IS SILENCE THE REAL SOUND?

Febbraio 27, 2025

E’ di ieri la notizia che Damon Albarn, Kate Bush e Annie Lennox hanno pubblicato un disco totalmente silenzioso intitolato “E’ questo quello che vogliamo?”.

Il disco è stato infatti pubblicato per protestare contro una proposta del governo britannico per modificare la legge sul copyright, che permetterebbe alle aziende che producono modelli di intelligenza artificiale (AI) di allenarli utilizzando opere protette da copyright, a meno che i loro autori non lo vietino esplicitamente.

E mi è venuto in mente quanto l’assenza di suono abbia cambiato il canone occidentale e sia diventata a suo modo pur essa un grande affare.

“Man mano che diminuisce il prestigio del linguaggio, ecco che aumenta quello del silenzio”. Questo ovviamente non lo ho detto io, ma nel 1969 lo scriveva Susan Sonstag nel saggio “Estetica del silenzio”. Secondo lei le immagini e le parole distribuite globalmente tramite un telefono o un jet, diceva lei a quel tempo, (oppure attraverso internet diremmo noi ora), generano una cacofonia nella quale la distinzione tra segnale e rumore diventa sempre meno rilevante, al punto da spingere gli artisti al mutismo.

Oltre al rumore delle auto nel traffico cittadino si è aggiunto quello generato dalla cascata di informazioni sonore che inquinano il nostro paesaggio acustico, compresi i famigerati social come per esempio TikTok, dove prima si parla e poi caso mai si chiede il permesso di farlo.

Di fronte a tutto ciò il silenzio pare una via di fuga inevitabile, anzi credo che lo possa ritenere quasi un lusso.

Leggevo che il Global Wellness Institute da cinque anni considera il silenzio come primo trend assoluto della multimiliardaria economia del wellness.

“A me il silenzio piaceva quanto le chiacchiere” diceva Dioniso ne Le Rane di Aristofane.

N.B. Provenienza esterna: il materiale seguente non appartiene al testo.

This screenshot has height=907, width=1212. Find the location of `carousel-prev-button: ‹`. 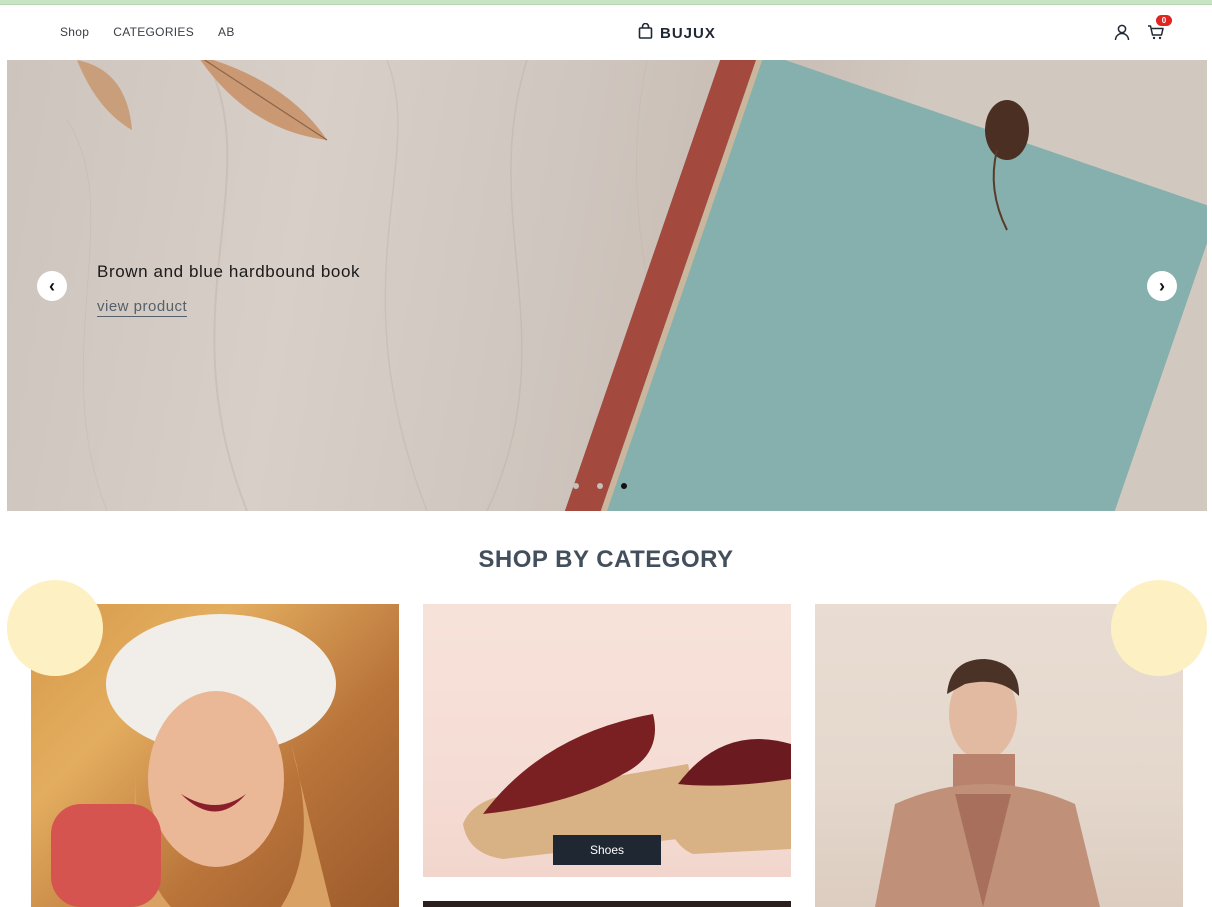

Avrete certamente sentito parlare “4’33” di John Cage. Nel 1952 Cage compose 4’33” in tre movimenti “per qualunque strumento musicale o ensemble”. Il primo movimento era di 30 secondi, il secondo di 2 minuti e 23 secondi. Il terzo era di un minuto e 40 secondi. Il tutto in totale silenzio. La performance venne eseguita anche da David Tudor a Woodstock ed il pubblico assistette in religioso silenzio in mezzo al fango del più importante concerto di sempre.

Cage era sempre stato attratto dal silenzio, e alcuni anni prima aveva già espresso la sua intenzione di realizzare una composizione totalmente muta, magari realizzandola negli spazi della Muzak, la società che all’epoca era responsabile della musica di sottofondo negli spazi pubblici come negozi o ascensori.

Ora magari vi verrà in mente anche “The Sound of Silence” di Simon & Garfunkel, ma in realtà la loro sperimentazione sul “nulla sonoro” avvenne nella canzone OVERS dove sul finale ci furono molti secondi di assoluto silenzio che per l’epoca era qualcosa di assolutamente inaspettato ed innovativo.

Guardando il Festival quest’anno mi è tornata in mente la sera del 27 febbraio 1992 in cui gli Aeroplani Italiani di @alessiobertallot @robertovernetti e @riccardorinaldi eseguirono a Sanremo “Zitti zitti (il silenzio è d’oro)”. A un certo punto la canzone si stoppò e tutta la band rimase immobile per 30 secondi nello stupore generale.

Scriveva al periodo Gino Castaldo su Repubblica: “Ieri sera tutto il nostro tifo, in mancanza di eroi attendibili, è andato agli Aeroplani Italiani, unico vero guizzo musicale della sconsolante serata …. La loro pausa di silenzio vale questo festival, in una pesante e molto espressiva manciata di secondi silenziosi la cui tensione ha detto più di tante parole”.

Ma perché dunque, in mezzo a tutte queste reunion inutili, in mezzo a tutto questo chiasso, non vi riunite nuovamente anche voi, Aeroplani Italiani.

E casomai ve ne tornate pure a Sanremo.

Magari sarebbero anche solo 30 secondi, ma sai che benessere?